— BEGIN Data shown —

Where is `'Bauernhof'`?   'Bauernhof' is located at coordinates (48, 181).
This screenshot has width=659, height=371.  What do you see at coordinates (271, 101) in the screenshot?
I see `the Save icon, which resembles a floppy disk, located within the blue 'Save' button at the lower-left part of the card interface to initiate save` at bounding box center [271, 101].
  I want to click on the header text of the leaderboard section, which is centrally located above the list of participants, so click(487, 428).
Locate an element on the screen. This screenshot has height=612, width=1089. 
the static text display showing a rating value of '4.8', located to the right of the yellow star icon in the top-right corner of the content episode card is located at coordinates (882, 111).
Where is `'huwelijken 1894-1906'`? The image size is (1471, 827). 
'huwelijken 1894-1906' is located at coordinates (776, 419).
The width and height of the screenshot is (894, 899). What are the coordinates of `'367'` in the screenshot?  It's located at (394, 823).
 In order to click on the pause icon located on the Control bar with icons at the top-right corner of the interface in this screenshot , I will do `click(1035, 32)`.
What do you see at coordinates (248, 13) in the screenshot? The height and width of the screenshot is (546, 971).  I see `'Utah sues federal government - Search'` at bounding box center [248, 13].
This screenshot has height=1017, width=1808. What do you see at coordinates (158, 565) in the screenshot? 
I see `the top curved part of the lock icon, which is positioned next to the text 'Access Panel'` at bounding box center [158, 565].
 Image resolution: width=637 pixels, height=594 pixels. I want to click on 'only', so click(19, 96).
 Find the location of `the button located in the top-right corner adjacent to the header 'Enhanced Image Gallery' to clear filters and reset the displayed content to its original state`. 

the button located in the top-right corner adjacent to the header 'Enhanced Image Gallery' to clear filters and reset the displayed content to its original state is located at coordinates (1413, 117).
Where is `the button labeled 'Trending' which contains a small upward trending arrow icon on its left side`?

— END Data shown —

Extract every one of the stored entries above and reproduce each line verbatim.

Where is `'Bauernhof'`?   'Bauernhof' is located at coordinates (48, 181).
This screenshot has width=659, height=371.  What do you see at coordinates (271, 101) in the screenshot?
I see `the Save icon, which resembles a floppy disk, located within the blue 'Save' button at the lower-left part of the card interface to initiate save` at bounding box center [271, 101].
  I want to click on the header text of the leaderboard section, which is centrally located above the list of participants, so click(487, 428).
Locate an element on the screen. This screenshot has height=612, width=1089. 
the static text display showing a rating value of '4.8', located to the right of the yellow star icon in the top-right corner of the content episode card is located at coordinates (882, 111).
Where is `'huwelijken 1894-1906'`? The image size is (1471, 827). 
'huwelijken 1894-1906' is located at coordinates (776, 419).
The width and height of the screenshot is (894, 899). What are the coordinates of `'367'` in the screenshot?  It's located at (394, 823).
 In order to click on the pause icon located on the Control bar with icons at the top-right corner of the interface in this screenshot , I will do `click(1035, 32)`.
What do you see at coordinates (248, 13) in the screenshot? The height and width of the screenshot is (546, 971).  I see `'Utah sues federal government - Search'` at bounding box center [248, 13].
This screenshot has height=1017, width=1808. What do you see at coordinates (158, 565) in the screenshot? 
I see `the top curved part of the lock icon, which is positioned next to the text 'Access Panel'` at bounding box center [158, 565].
 Image resolution: width=637 pixels, height=594 pixels. I want to click on 'only', so click(19, 96).
 Find the location of `the button located in the top-right corner adjacent to the header 'Enhanced Image Gallery' to clear filters and reset the displayed content to its original state`. 

the button located in the top-right corner adjacent to the header 'Enhanced Image Gallery' to clear filters and reset the displayed content to its original state is located at coordinates (1413, 117).
Where is `the button labeled 'Trending' which contains a small upward trending arrow icon on its left side`?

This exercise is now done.